A good analogy that might help you understand the distinction between an allele and a gene involves a soda machine. If you were to visit the soda machine on campus, you would find a series of Pepsi products to choose from (Pepsi, Diet Pepsi, etc.). In this case, the soda machine might represent the “soda” gene and the specific types of soft drinks available would represent various “alleles” of the soda gene.

In diploid organisms, for any given gene, an individual carries two alleles of the gene. If both alleles are the same, the genotype for that individual is said to be homozygous. If the two alleles differ from one another, the genotype for that individual is said to be heterozygous. For example, an individual with two copies of the brown allele for eye color is homozygous, while an individual with one brown allele and one blue allele is heterozygous.

Figure 10.4 above demonstrates that alleles are located in specific locations on chromosomes. The term locus refers to the physical location of a gene/allele on a chromosome.

In 1900, the rediscovery of the work of the early geneticist, Gregor Mendel, led to a huge shift in our understanding of inheritance and the transfer of genetic information from one generation to the next. An Austrian monk by profession, Gregor Mendel was the first to accurately explain how traits are passed down from one generation to the next. Through the evaluation of many independent experiments performed on pea plants, Mendel found that individuals inherit two genes for each trait, one from each parent. In addition, if the alleles for these traits differ from one another, one of the alleles is expressed, while the other is not.

Figure 10.1
For example, as indicated in the text, Mendel noticed that height in garden peas was either tall or short. When he crossed peas homozygous for tall plant height with ones homozygous for short plant height, all of the plants in the next generation were tall. With this in mind, a dominant allele alone determines the phenotype of a heterozygote, while a recessive allele does not contribute to the resulting phenotype in a heterozygous individual.

Cross breeding involves breeding two genetically distinct organisms with one another. The offspring of such a cross are termed hybrids. For example, in the cross discussed above, crossing a pea plant homozygous for tall plant height to one homozygous for short plant height produces heterozygous tall offspring. The original parents in any one cross are the parental, or P, generation and the offspring represent the first filial, or F1, generation. Reproduction of the F1 individuals with one another subsequently result in the F2 generation.

Let’s use this information to explain the cross presented on pages 180 and 181 of the text. In pea plants, plant height is determined by a single gene with two alleles: tall and short. Since tall is dominant we let:

T = tall

t = short

These two traits simply represent alternative alleles of the gene for plant height. Recall from Chapter 9 that most cells are diploid and have two copies of each gene. Therefore, the homozygous tall plant has two T ’s and the homozygous short plant has has two t’s.

TALL

TT

SHORT

tt

Also recall from Chapter 9 that meiosis produces haploid gametes containing only one copy of each gene for each trait. As a result, in the case of the tall plant, all of the gametes will contain one T and in the short plant all of the gametes will contain one t.

PHENOTYPE TALL SHORT
GENOTYPE TT tt
GAMETES all T all t

Obviously, all of the F1 offspring were Tt and had a tall phenotype (since T is dominant to t). The F1 offspring are said to be monohybrids—they are heterozygous for only one set of alleles.

Tasks and exercises:
• A. Edit the passage on alleles and inheritance: begin at the words "These two traits" and stop after "has two t’s.", replacing "alternative alleles" with "different alleles".
• B. Do the following statements agree with the passage on alleles and inheritance? Answer yes or no for each, quoting the words that decide it.
(i) Gregor Mendel was an Austrian monk.
(ii) Mendel's work was rediscovered in 1900.
(iii) The original parents in a cross make up the F1 generation.
• C. Continue the passage on alleles and inheritance from its final sentence.

Material supplied:
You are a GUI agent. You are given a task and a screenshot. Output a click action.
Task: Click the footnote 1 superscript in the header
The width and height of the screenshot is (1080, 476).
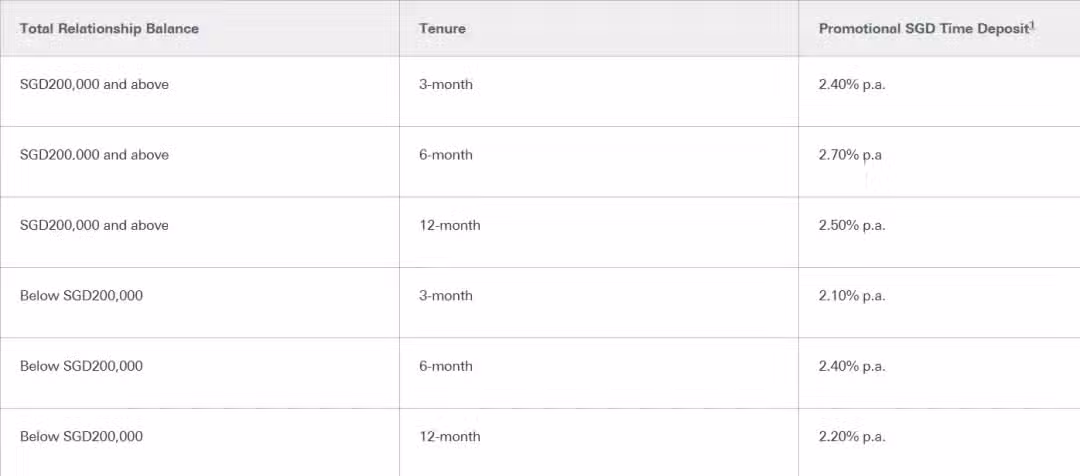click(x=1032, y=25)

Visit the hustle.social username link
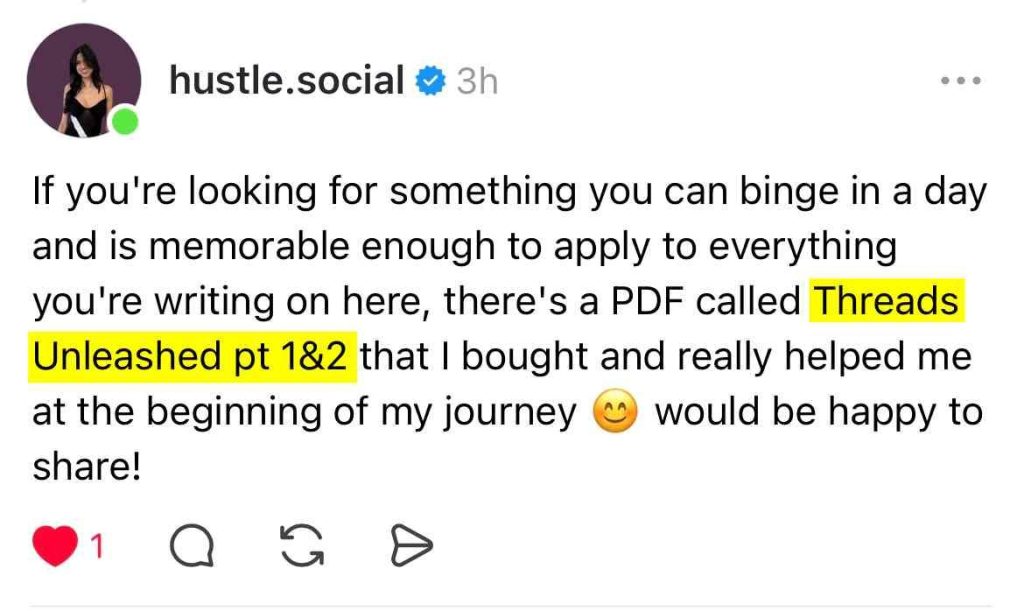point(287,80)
* * *
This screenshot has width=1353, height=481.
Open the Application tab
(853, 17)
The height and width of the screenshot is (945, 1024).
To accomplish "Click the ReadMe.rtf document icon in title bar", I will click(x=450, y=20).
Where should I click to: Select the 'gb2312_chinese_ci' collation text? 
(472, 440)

Task-by-task results:
• A.
These two traits simply represent different alleles of the gene for plant height. Recall from Chapter 9 that most cells are diploid and have two copies of each gene. Therefore, the homozygous tall plant has two T ’s and the homozygous short plant has has two t’s.

• B.
(i) Yes: "An Austrian monk by profession, Gregor Mendel"
(ii) Yes: "In 1900, the rediscovery of the work of the early geneticist, Gregor Mendel"
(iii) No: "The original parents in any one cross are the parental, or P, generation"

• C.
Figure 10.6
Notice from Figure 10.6 above that when the F1 hybrid offspring (Tt) were crossed with one another, the F2 generation consists of a 3:1 ratio of tall to short. In other words, ¾ of the offspring were tall and ¼ were short. Since each parent is heterozygous, ½ of their gametes will carry a T and the other ½ will carry a t. Notice that the gametes from each parent are placed on the sides of a Punnett square. This square serves to analyze all possible combinations of alleles from the parents. Remember that offspring only receive one gene from each parent (gametes are haploid).

Mendel explained results such as those demonstrated above in his principle of segregation, which suggests that each sexually reproducing organism has two genes for each characteristic; these two genes segregate from one another during gamete formation.

One way to test this principle is with the use of a testcross. A testcross involves crossing an individual with a dominant phenotype to one with the recessive phenotype. Such a cross allows one to determine the genotype of the dominant individual.

For example, the genotype of a tall plant could be either TT (homozygous dominant) or Tt (heterozygous). By crossing this plant with a short plant with the genotype tt (homozygous recessive) it is possible to determine the exact genotype of the tall plant. If all of the offspring from this cross are tall, the original plant is probably TT (homozygous dominant). However, if ½ of the offspring are short, the genotype of the tall parental plant must be Tt (heterozygous).

Ex:

TT x tt = All Tt (tall)

Tt x tt = 1/2 Tt (tall); 1/2 tt (short)

Genetic disorders are classified based upon their mode of inheritance. Most genetic traits and, therefore, disorders are carried on autosomes—non sex chromosomes (sex chromosomes (X and Y) are the subject of the next chapter).

Figure 10.10
Autosomal dominant disorders are caused by a dominant allele and affect individuals that are either AA or Aa. The pedigree chart above (Figure 10.10) demonstrates an autosomal dominant trait. In the chart, individuals in black are affected, while individuals in white are not. Notice from the chart (males are squares and females are circles) that anyone with at least one copy of the dominant allele is affected by the disease. Also notice that under such inheritance, two unaffected individuals cannot have affected children. Autosomal dominant disorders include neurofibromatosis and Huntington disease (please refer to Table 10.4 of the text).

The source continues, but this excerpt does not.